A afirmação de Merkel foi entendida como uma referência às críticas persistentes dos parceiros e do próprio diretor-geral da Organização Mundial do Comércio (OMC) de que o Brasil passou a adotar medidas que vão além das regras internacionais, como o aumento do IPI sobre carros importados. EUA, União Europeia, Japão, Coreia do Sul e vários outros parceiros questionaram o Brasil em comitês da OMC, mas ainda não abriram disputa contra o país.

No fim da noite, de volta do jantar de Dilma com Merkel, indagado sobre a menção de protecionismo feita pela líder alemã, o ministro das Relações Exteriores, Antonio Patriota, retrucou: "Amanhã a presidente dará seu recado. Preparem-se."

Segundo uma fonte da delegação brasileira, durante a viagem de Brasília a Hannover uma questão foi sobre qual seria um instrumento eficaz no momento para conter a alta do real. O ministro de Desenvolvimento, Indústria e Comércio Exterior, Fernando Pimentel, mostrou uma tabela apontando que o dólar deveria estar valendo R$ 2,50, levando em conta a inflação brasileira e americana desde o período que as duas moedas tiveram paridade no governo de Fernando Henrique Cardoso.

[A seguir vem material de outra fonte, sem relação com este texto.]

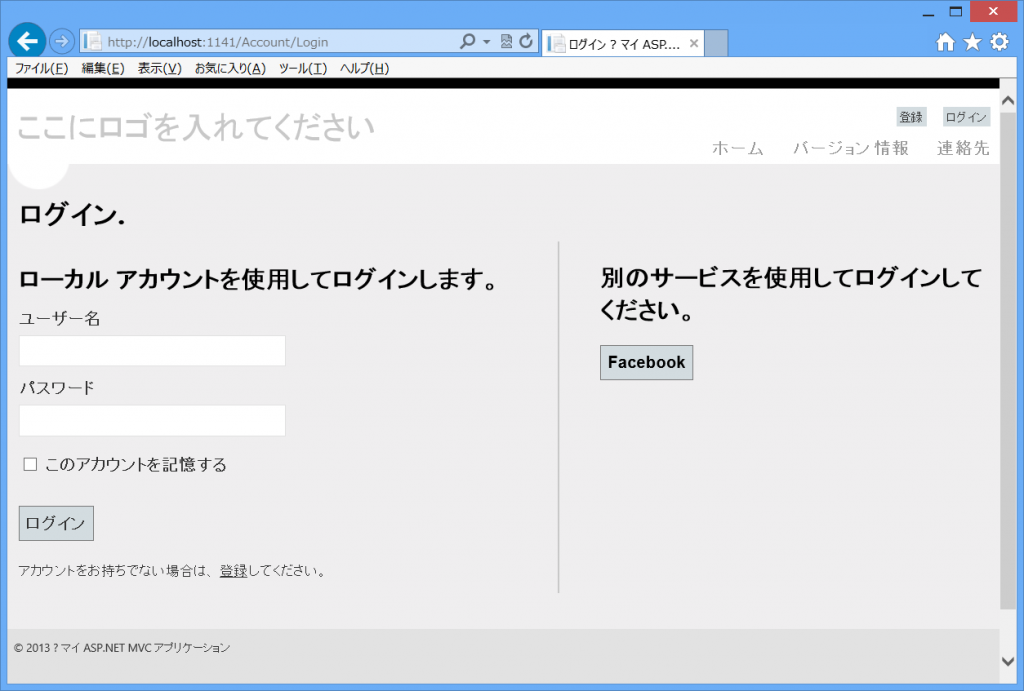Click the Back navigation arrow
The image size is (1024, 691).
point(26,42)
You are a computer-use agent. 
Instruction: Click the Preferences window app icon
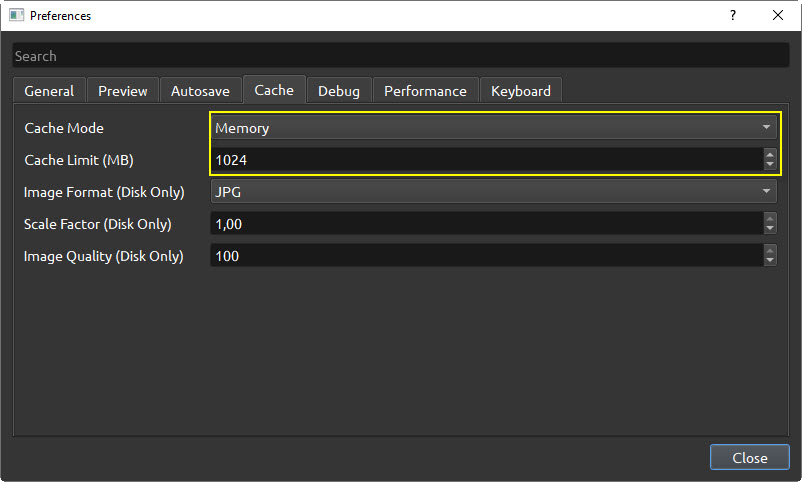(x=16, y=15)
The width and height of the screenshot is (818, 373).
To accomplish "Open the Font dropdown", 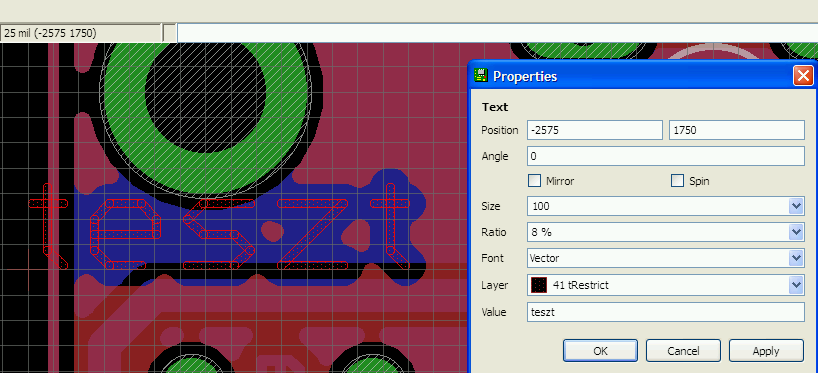I will pos(796,258).
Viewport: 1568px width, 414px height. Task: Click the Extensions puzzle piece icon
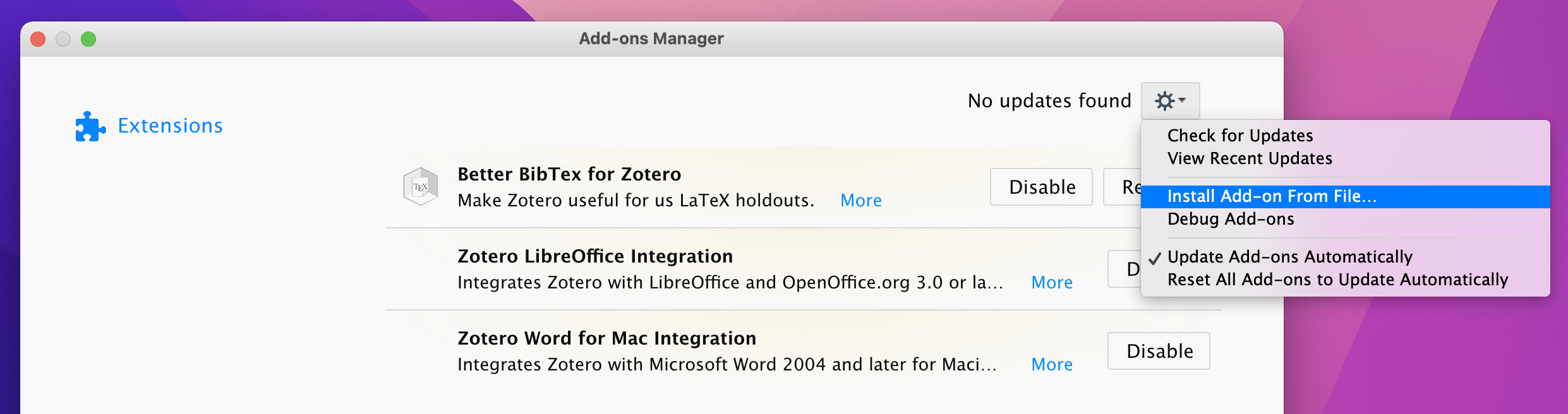click(x=90, y=126)
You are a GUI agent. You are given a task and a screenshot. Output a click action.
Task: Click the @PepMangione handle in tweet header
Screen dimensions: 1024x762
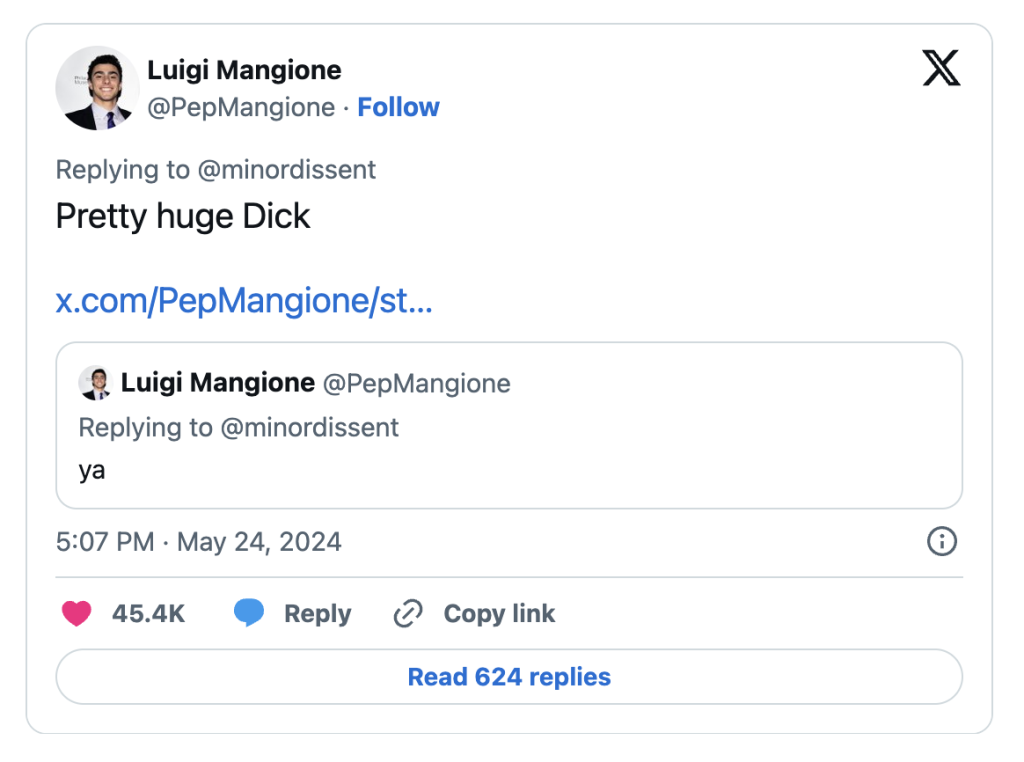click(x=241, y=107)
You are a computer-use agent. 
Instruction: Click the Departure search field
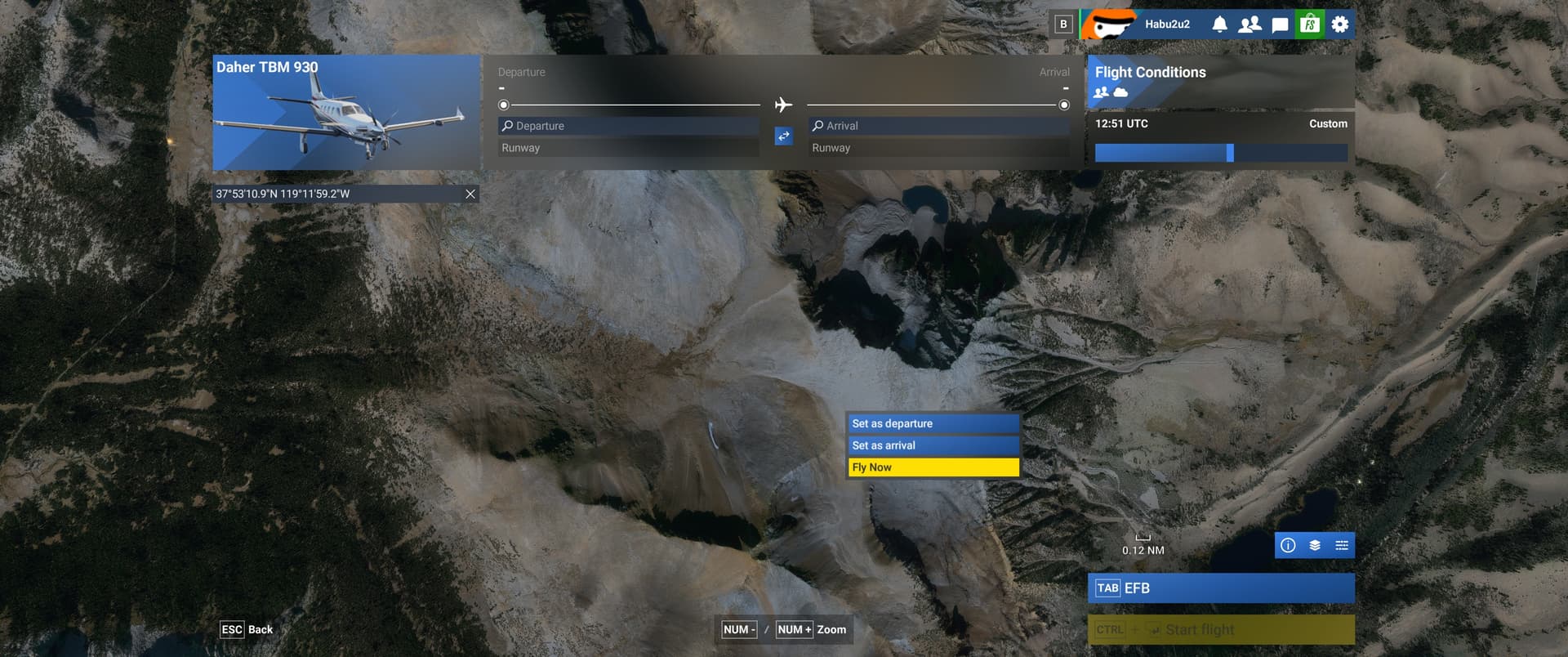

Na conversa com jornalistas, a presidente avisou que o Brasil "como economia soberana, tomará todas as medidas plausíveis" para conter o problema cambial. Mas reagiu quando foi indagada sobre quarentena para conter a entrada de capital externo no país. "Quarentena é uma temeridade", disse, rechaçando esse tipo de medida. "Quem está falando de quarentena é você, não estou defendendo quarentena", disse.

Algumas fontes insistem, porém, que a imposição de prazo de permanência de dois anos, com sobretaxa diferenciada conforme o prazo de saída do capital antes disso, poderia ser uma alternativa. Mas o ministro da Fazenda, Guido Mantega, tem se mostrado contrário à quarentena.

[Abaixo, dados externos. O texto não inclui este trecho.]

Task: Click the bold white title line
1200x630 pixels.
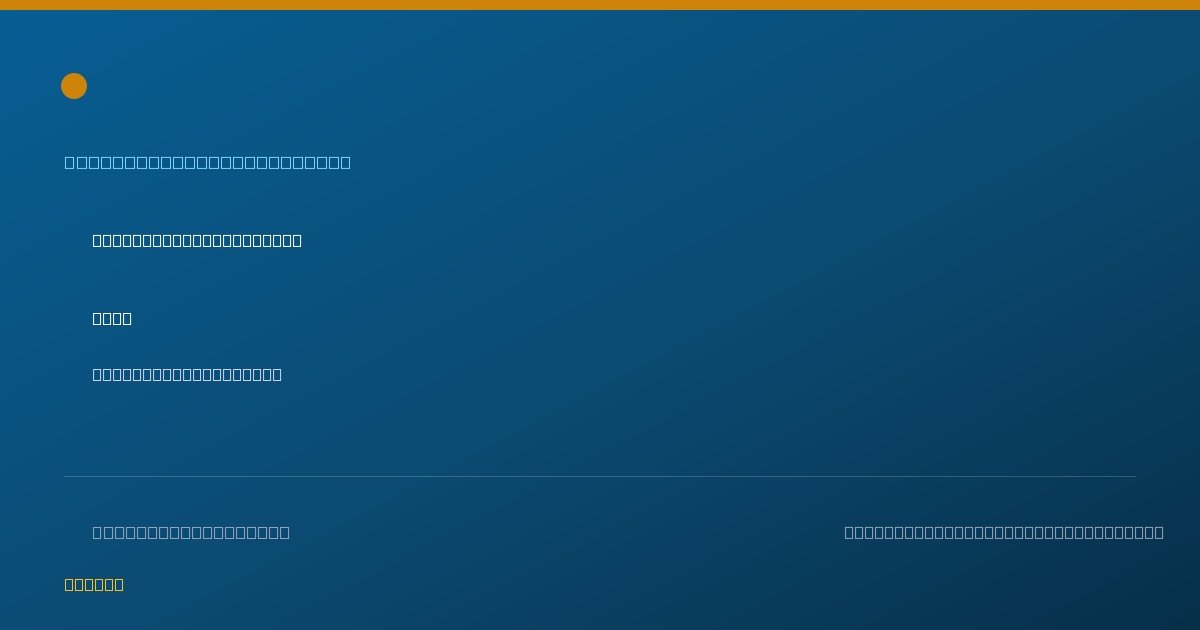Action: (x=197, y=240)
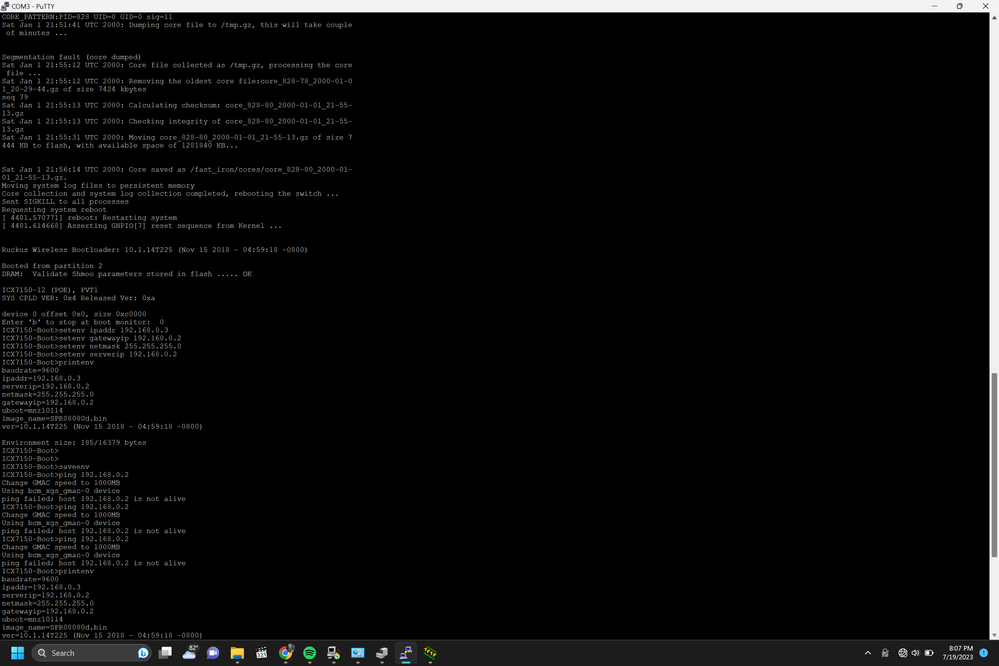The width and height of the screenshot is (999, 666).
Task: Open Spotify from the taskbar
Action: pyautogui.click(x=310, y=653)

Depois de ter preferido deixar para falar sozinha com Merkel sobre câmbio, a presidente ouviu a líder europeia usar o lema "gerir a confiança", que dá o tom do encontro, para dizer que a confiança é o caminho também no G-20, o grupo de ricos e emergentes, para sair da crise. "Temos que olhar para além de nossas fronteiras sobre as consequências da crise internacional."

Falou da crise do endividamento europeu - "entramos numa crise delicada -, defendeu a austeridade fiscal, algo que Dilma reclama da Europa, e terminou fazendo uma ardorosa defesa da zona do euro. "Não há alternativa a zona do euro, temos que desenvolvê-la, criar uma situação estável, cumprir as regras e ter confiança de que haverá mecanismos de solidariedade para solucionar os problemas", afirmou.

Certas fontes acreditam que a Alemanha vai enfim se dobrar à pressão internacional e aceitar a ampliação do fundo de socorro financeiro europeu, dos € 500 bilhões atuais para mais de € 700 bilhões. A Alemanha sozinha deve dar garantia de € 280 bilhões para o novo fundo.